» Document segment:
┄┄┄┄┄┄
This callback function enables the core interactivity of the dashboard.
When users click on any point in the GPS map, this function:
1. Identifies what type of point was clicked (GPS track point or infrastructure marker)
2. Maps the clicked location to the corresponding vibration data segment
3. Generates and displays a detailed vibration plot for that location

The mapping process handles timing synchronization between GPS and vibration data,
ensuring users see vibration data from the correct time and location.
"""

@app.callback(
    Output('vibration-plot', 'figure'),
    Input('gps-map', 'clickData')
)
def update_vibration_from_map(clickData):
    """
    Update the vibration plot when a user clicks on the GPS map.
    
    This function handles two distinct types of clickable elements:
    1. GPS track points (continuous route, colored by train speed)
    2. Infrastructure reference points (discrete markers for bridges, turnouts, etc.)
    
    For each click, it performs GPS-to-vibration segment mapping and generates
    a time-series plot showing accelerometer data from both rails.
    
    Args:
        clickData (dict): Plotly click event data containing:
            - Point coordinates (lat/lon)
            - Custom data attached to the clicked point
            - Point type identification information
    
    Returns:
        go.Figure: Interactive vibration plot with:
            - Left rail accelerometer data (Channel 1, blue)
            - Right rail accelerometer data (Channel 2, red) 
            - Infrastructure type color-coded title
            - Location and timing metadata
    """
    
    # Handle case where no point was clicked or click data is invalid
    if not clickData or 'points' not in clickData:
        return vib_empty_fig
    
    # ====================
    # PARSE CLICK DATA AND IDENTIFY POINT TYPE
    # ====================
    
    try:
        point_data = clickData['points'][0]
        
        # Extract custom data that was attached when creating the map
        # Custom data format depends on point type (GPS track vs infrastructure marker)
        if 'customdata' in point_data and point_data['customdata']:
            customdata = point_data['customdata']
            
            # GPS TRACK POINT CLICKED (customdata length >= 2)
            if len(customdata) >= 2:
                """
                GPS track points contain:
                - customdata[0]: GPS array index
                - customdata[1]: Infrastructure label for this point
                """
                point_index = int(customdata[0])
                clicked_label = customdata[1]
                print(f"\n🎯 GPS track point clicked: Index {point_index}, Label: '{clicked_label}'")
                
                # Validate the GPS array index is within bounds
                if point_index < len(df_gps):
                    gps_point = df_gps.iloc[point_index]
                    gps_time = gps_point["timestamp"]
                    actual_gps_label = gps_point["InfraLabel"]
                    
                    print(f"   📍 GPS Point Details: Time={gps_time:.1f}s, Label='{actual_gps_label}'")
┄┄┄┄┄┄
» Activity list:
1. According to the dashboard callback's docstring, what does the returned vibration plot include? List every item.
2. Write the next part of the vibration dashboard callback code, starting right after its last printed line of GPS point details.
The lines after this point have nothing to do with the dashboard callback code.

» Recorded data:
┄┄┄┄┄┄
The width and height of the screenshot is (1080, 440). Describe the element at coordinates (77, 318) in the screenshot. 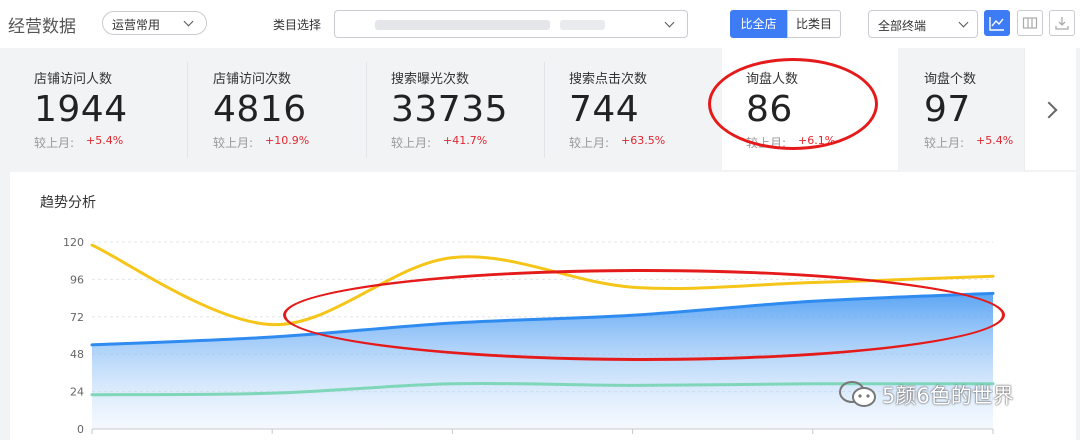

I see `y-tick-label: 72` at that location.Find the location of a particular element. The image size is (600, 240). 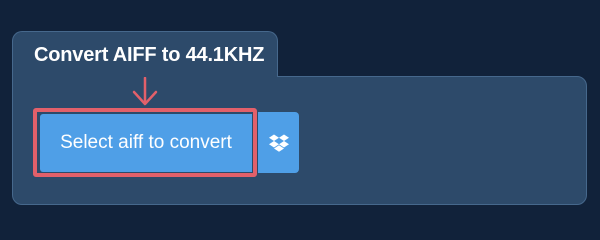

panel-title: Convert AIFF to 44.1KHZ is located at coordinates (150, 55).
┄┄┄┄┄┄
» Answers for the exercise:
1.
- Left rail accelerometer data (Channel 1, blue)
- Right rail accelerometer data (Channel 2, red)
- Infrastructure type color-coded title
- Location and timing metadata

2.
                else:
                    print(f"   ⚠️ ERROR: GPS index {point_index} out of range (max: {len(df_gps)-1})")
                    return vib_empty_fig
                    
            # INFRASTRUCTURE MARKER CLICKED (customdata length == 3)  
            elif len(customdata) == 3:
                """
                Infrastructure markers contain:
                - customdata[0]: Latitude coordinate
                - customdata[1]: Longitude coordinate  
                - customdata[2]: Infrastructure type (Bridge, Turnout, etc.)
                """
                lat_click = float(customdata[0])
                lon_click = float(customdata[1])
                clicked_label = customdata[2]
                
                print(f"🏗️ Infrastructure marker clicked: {clicked_label} at ({lat_click:.6f}, {lon_click:.6f})")
                
                # Find the GPS track point closest to this infrastructure marker
                # This is necessary because vibration data is synced to GPS track timing
                coordinate_distances = np.sqrt((df_gps['Latitude'] - lat_click)**2 + 
                                             (df_gps['Longitude'] - lon_click)**2)
                point_index = coordinate_distances.idxmin()
                gps_point = df_gps.iloc[point_index]
                gps_time = gps_point["timestamp"]
                actual_gps_label = gps_point["InfraLabel"]
                
                print(f"   📍 Mapped to nearest GPS point: Index {point_index}, Label='{actual_gps_label}'")
                print(f"   📏 Distance from infrastructure marker: {coordinate_distances.iloc[point_index]*111000:.1f}m")
            else:
                # Invalid custom data format
                print(f"   ⚠️ Unrecognized custom data format: {customdata}")
                return vib_empty_fig
        else:
            # No custom data attached to clicked point
            print(f"   ⚠️ No custom data found for clicked point")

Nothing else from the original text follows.